*WHAT IS REQUIRED*:
Copy each line of the records exactly, stopping only after the line that contains "The image size is (1316, 901)." has been written, and leave pictures out.

(Collection entries)
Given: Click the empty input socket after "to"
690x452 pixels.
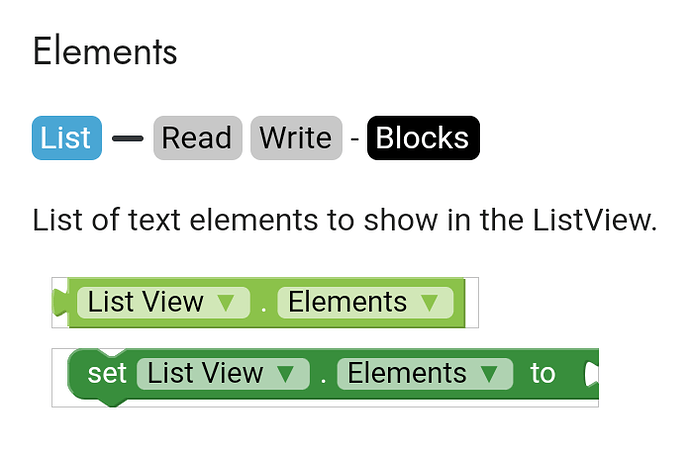Looking at the screenshot, I should pyautogui.click(x=590, y=374).
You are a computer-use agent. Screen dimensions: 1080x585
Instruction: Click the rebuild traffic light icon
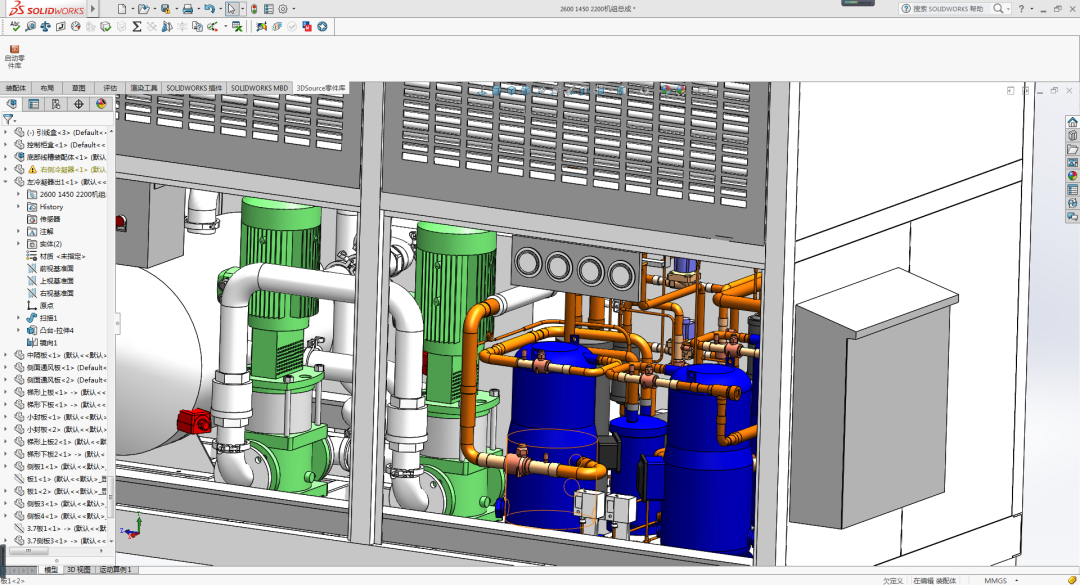click(x=253, y=9)
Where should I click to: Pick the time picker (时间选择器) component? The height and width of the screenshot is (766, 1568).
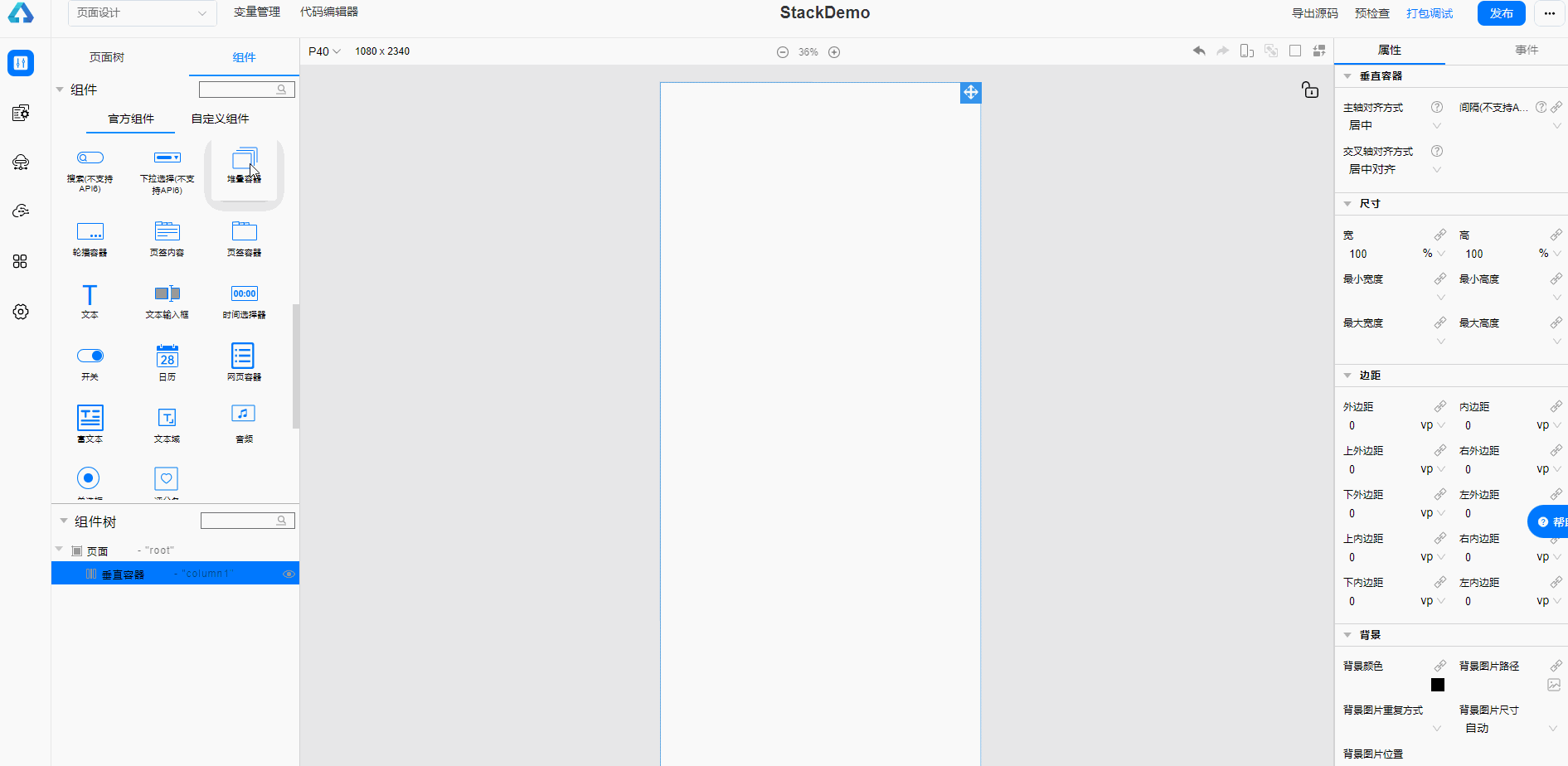[244, 301]
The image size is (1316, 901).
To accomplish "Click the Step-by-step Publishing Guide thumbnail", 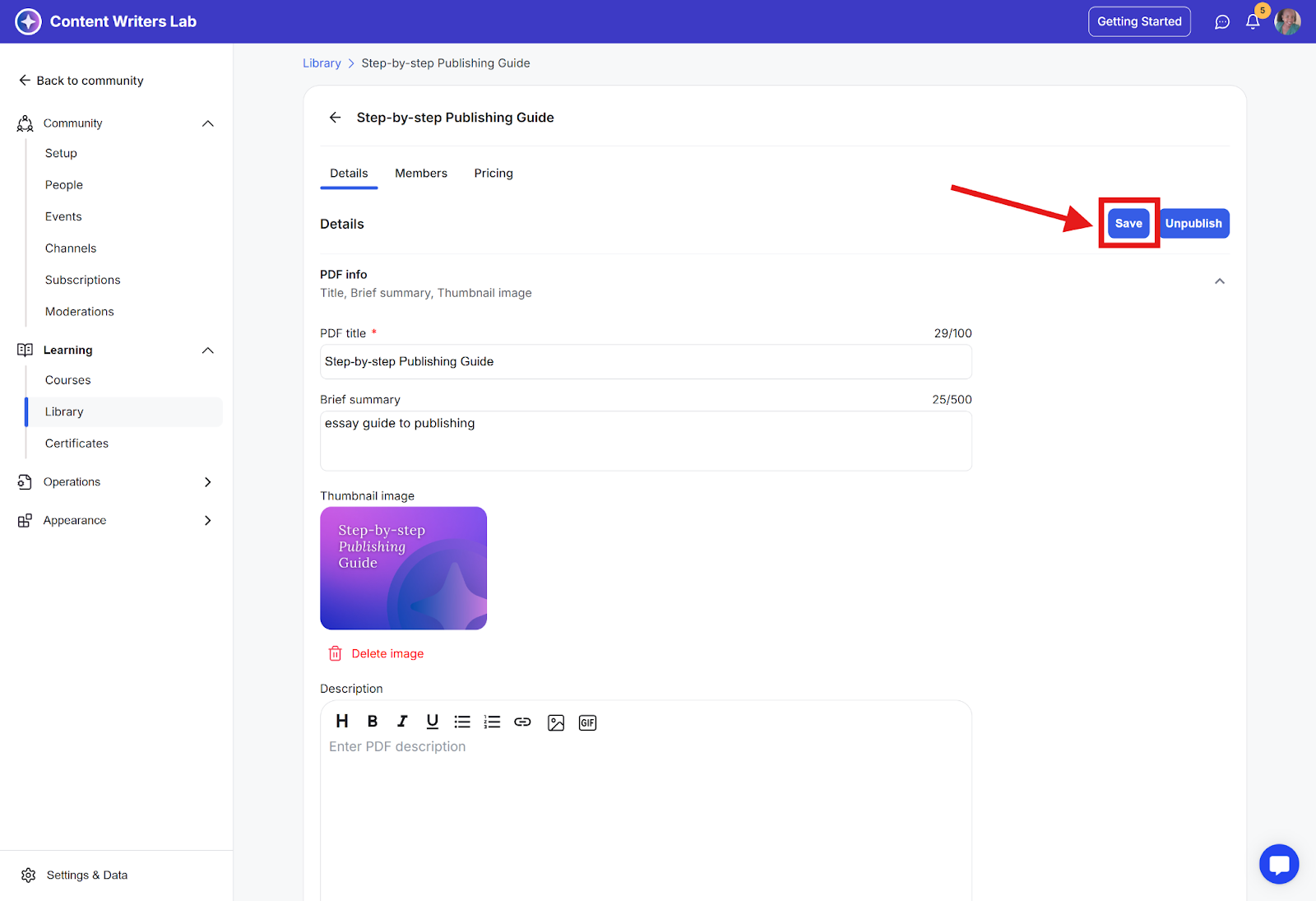I will click(x=403, y=569).
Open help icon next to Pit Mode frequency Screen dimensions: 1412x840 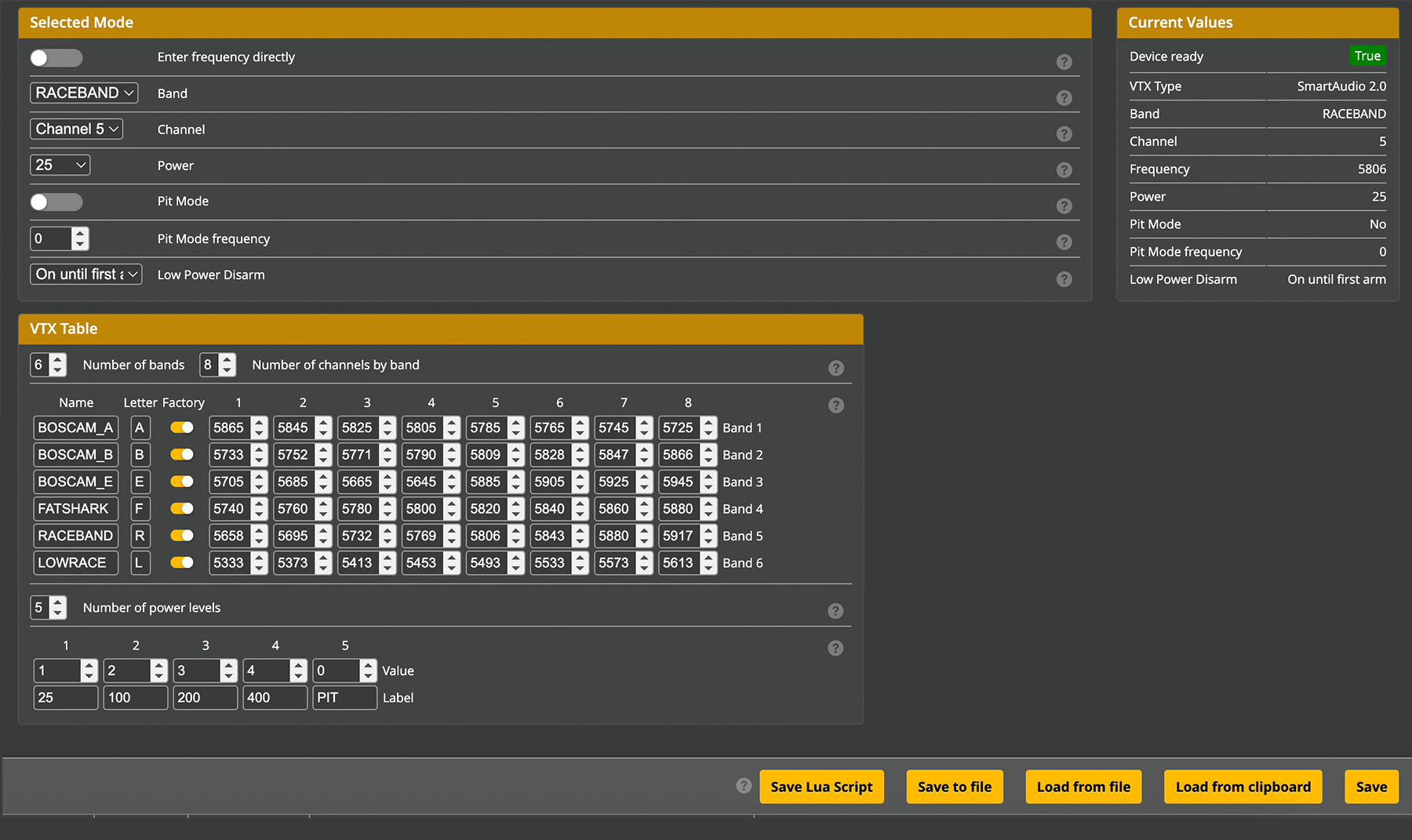pyautogui.click(x=1064, y=242)
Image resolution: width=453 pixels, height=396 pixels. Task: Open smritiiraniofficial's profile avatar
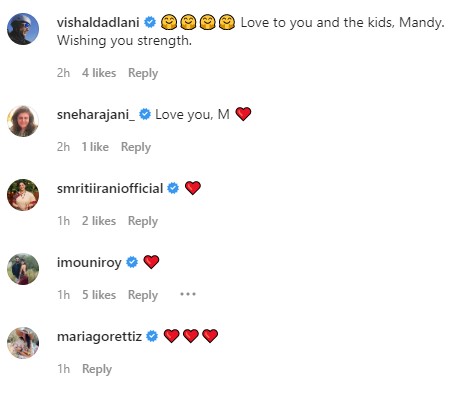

*WRITTEN RESPONSE*:
Given: Click the empty input socket after "to"
690x452 pixels.
Looking at the screenshot, I should pyautogui.click(x=590, y=374).
You are a computer-use agent. Screen dimensions: 1080x585
Instruction: Click the rebuild traffic light icon
click(x=253, y=9)
Where should I click to: Pick the time picker (时间选择器) component? The height and width of the screenshot is (766, 1568).
[244, 301]
The image size is (1316, 901).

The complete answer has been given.